▶ [Assigned task A] From the blog post about bonfires and Alan Rickman, copy everything from "Saturday, 23 January" down to "taste, sans everything.".
▶ [Assigned task B] Write a continuation of the blog post about bonfires and Alan Rickman, picking up after its last line.

▶ [Page text]
Saturday, 23 January 2016

Burn, bonfires, clear and bright

Bonfire night at Bolton Abbey in 2015

Fire burns and cauldron bubble

No sooner does Bowie die, but so does the elegant and gorgeously-voiced Alan Rickman, an actor I’ve long admired on both stage and screen. And both aged 69. Uncanny. Coincidental. I first got to know Alan Rickman in the RSC season where he played Achilles in Troilus and Cressida and Jacques in As You Like It. As Jacques says to conclude the “All the World’s a Stage” speech:
                             Last scene of all,
That ends this strange eventful history,
Is second childishness and mere oblivion
Sans teeth, sans eyes, sans taste, sans everything.
Alan Rickman in As You Like It and Troilus and Cressida
One fire burns out another’s burning
Memories of last November have leapt into my blog. Something about burning as a ritual of moving on, purging, cleansing... When Benvolio says “One fire burns out another’s burning,” in Romeo and Juliet, he goes on to say that
One pain is lessen'd by another's anguish....

▶ [Entries shown]
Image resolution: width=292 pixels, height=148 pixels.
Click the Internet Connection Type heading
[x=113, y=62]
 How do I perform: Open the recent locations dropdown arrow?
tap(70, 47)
==
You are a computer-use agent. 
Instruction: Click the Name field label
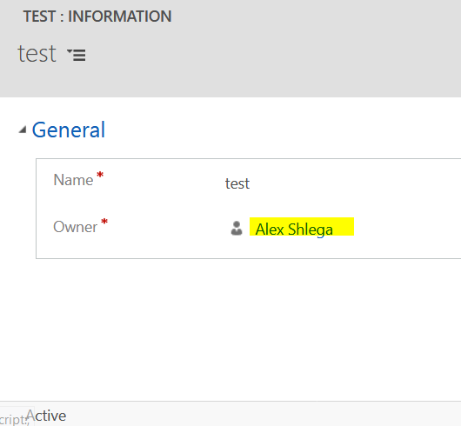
==
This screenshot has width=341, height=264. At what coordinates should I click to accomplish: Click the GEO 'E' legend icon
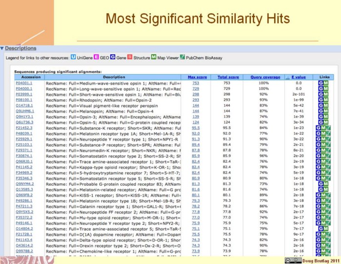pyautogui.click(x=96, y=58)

▶ [Task output A]
Saturday, 23 January 2016

Burn, bonfires, clear and bright

Bonfire night at Bolton Abbey in 2015

Fire burns and cauldron bubble

No sooner does Bowie die, but so does the elegant and gorgeously-voiced Alan Rickman, an actor I’ve long admired on both stage and screen. And both aged 69. Uncanny. Coincidental. I first got to know Alan Rickman in the RSC season where he played Achilles in Troilus and Cressida and Jacques in As You Like It. As Jacques says to conclude the “All the World’s a Stage” speech:
                             Last scene of all,
That ends this strange eventful history,
Is second childishness and mere oblivion
Sans teeth, sans eyes, sans taste, sans everything.

▶ [Task output B]
One desperate grief cures with another's languish:
Take thou some new infection to thy eye,
And the rank poison of the old will die.
Can we forget and burn away sorrows?
Ozymandias
Does Alan Rickman’s death mean Bowie’s is less painful? Should the deaths of famous people affect an ordinary person at all? The ending of Shelley's short but perfectly formed poem Ozymandias captures the sense of life's futility:
                                     Round the decay
Of that colossal Wreck, boundless and bare
The lone and level sands stretch far away.

Why pictures of 2015 bonfire night at Bolton Abbey?

Why not? Everything turns to ashes. Ashes to ashes. But from the ashes new life can spring. And will spring. A phoenix will rise. Come on, 2016, flame on!